2022 Summit on Asembia Specialized Pharmacy

In their general session, Adam J. Fein, PhD of the Drug Channels Institute, and Doug Long of IQVIA examined the current specialty pharmacy space, ongoing trends, and future expectations.

Pharmacy Benefits Managers (PBMs) continue to dominate specialty dispensing and payer scrutiny is challenging patient access, explained Adam J. Fein, PhD, CEO, Drug Channels Institute, and Doug Long, vice president , industry relations, IQVIA, during their session at the Asembia Specialty Pharmacy Summit held May 2-5 in Las Vegas, Nevada.

The top three specialized pharmacies by turnover in 2021, Fein explained, were the PBMs: CVS Health, Express Scripts, OptumRx. And payers not only limit where patients can go, they often send patients to the specialized pharmacy owned by their PBM.

Another big driver in the specialty pharmacy was 340B. The top three specialty pharmacies are also among the five companies – CVS Health, Walgreens, Walmart, Express Scripts, and OptumRx – which hold the majority (73%) of 340B reports. However, the 340B program recently faced a huge shift as 16 manufacturers pulled out of the 340B pricing from contract pharmacy networks.

This decision by the manufacturers resulted in a decline in the growth rate of new purchases in 2021 after years of positive growth, Fein explained. For example, postal pharmacy shopping growth of 340 billion has averaged more than 50% annually for four years, but growth in new purchases in 2021 was -20%.

Another market trend that’s important to note is vertical integration, Fein said. Hospitals’ practice of purchasing medical files “has accelerated more than one might think.” The integration occurred particularly in areas with 340B prices, and hospitals and health systems have begun to use the same tactics they had seen in plans and PBMs: referring patients to their own specialized pharmacies.

Health systems with larger specialty pharmacies were more likely to refer patients to them. According to Fein, 70% of health systems with fewer than 15,000 specialty prescriptions per year preferred the specialized pharmacy in the health system plan or had a specialized pharmacy exclusive to the health system plan compared to 86% of health systems with 15,000- 45,000 prescriptions and 95% of health systems with more than 45,000 prescriptions.

He continued the presentation for a long time by reminding the public of the market share of special medicines. As of February 2022, specialties accounted for 49.9% of sales, and the only reason traditional medicines still had the majority was because of COVID-19 vaccines, which are considered traditional medicines. Long noted that he expected specialty drugs to take the majority when considering the March or April numbers.

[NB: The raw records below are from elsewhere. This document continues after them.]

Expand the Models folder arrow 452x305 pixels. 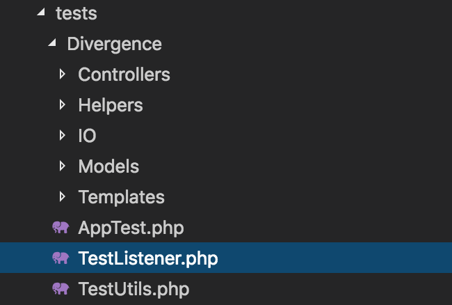coord(63,166)
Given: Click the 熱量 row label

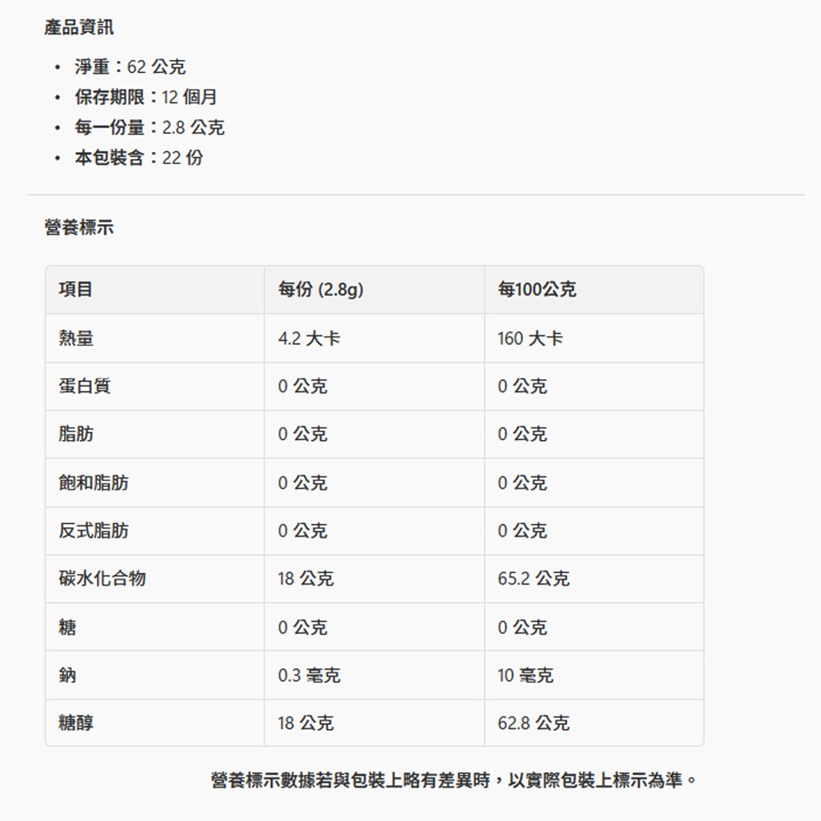Looking at the screenshot, I should tap(76, 338).
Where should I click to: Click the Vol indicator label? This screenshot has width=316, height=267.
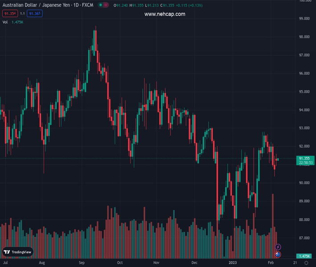[x=5, y=22]
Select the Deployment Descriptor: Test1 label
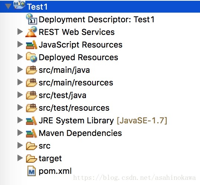The width and height of the screenshot is (200, 185). pos(97,19)
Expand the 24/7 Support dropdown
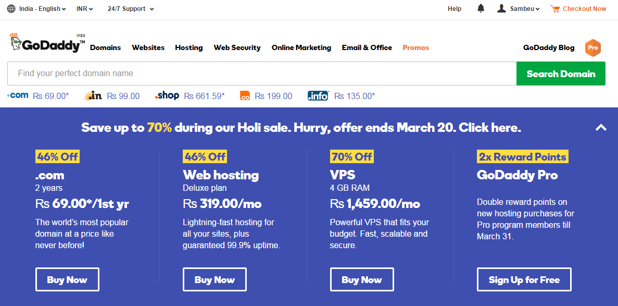The width and height of the screenshot is (618, 306). click(131, 9)

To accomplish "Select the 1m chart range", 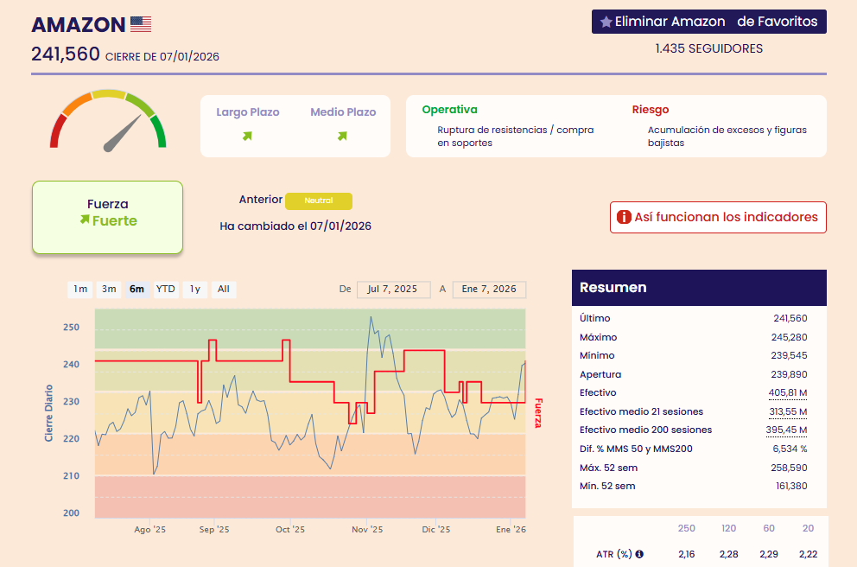I will [x=80, y=290].
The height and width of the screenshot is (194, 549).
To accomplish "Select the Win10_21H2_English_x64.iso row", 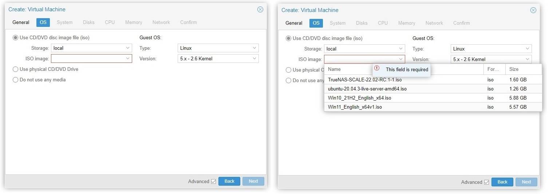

Looking at the one- and five-year growth, Long pointed out that generics and biosimilars have helped slow the growth in spending in some therapeutic areas, such as multiple sclerosis and HIV. Furthermore, oncology has shown a slowdown in growth, largely due to biosimilars. Another reason for the stunting for oncology is that there have been fewer tests and screenings for cancer during the pandemic, and patient visits have not yet returned to normal.

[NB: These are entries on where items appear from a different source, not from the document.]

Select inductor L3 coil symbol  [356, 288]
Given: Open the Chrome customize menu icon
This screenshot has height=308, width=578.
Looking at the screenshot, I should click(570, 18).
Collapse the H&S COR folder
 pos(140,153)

Long also explained that payer control was hindering patients’ access to special medicines. Compared to 2013, specialized patients are now 20% more likely not to fill a prescription and OptumRx, Caremark and Express Scripts have placed checks on more than 75% of specialty medicines. Additionally, 79% of specialist patients have a National Drug Code block and 60% have a gradual change that they are unable to overcome within 30 days.

In 2021, 81 million prescriptions were abandoned in pharmacies by patients who started a new therapy, and costs are increasing, as is the frequency of abandonment. Six percent of prescriptions that cost $ 0 have been dropped, which has increased to 20% for costs between $ 40 and $ 49.99. When the drugs cost between $ 125 and $ 249.99, 46% were abandoned and when they cost $ 250 and above, 61% were abandoned.

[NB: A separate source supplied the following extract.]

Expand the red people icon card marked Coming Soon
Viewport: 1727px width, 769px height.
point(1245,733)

Only 1 in 4 new-to-brand patients who attempted to fill a launch mark were successful due to payer checks, Long said. Additionally, up to 70% of patients taking newly launched drugs are supported by patient assistance programs, which cost the manufacturer. As a result of these and other factors, launch success is becoming more difficult and time for positive investments is delayed, Long explained.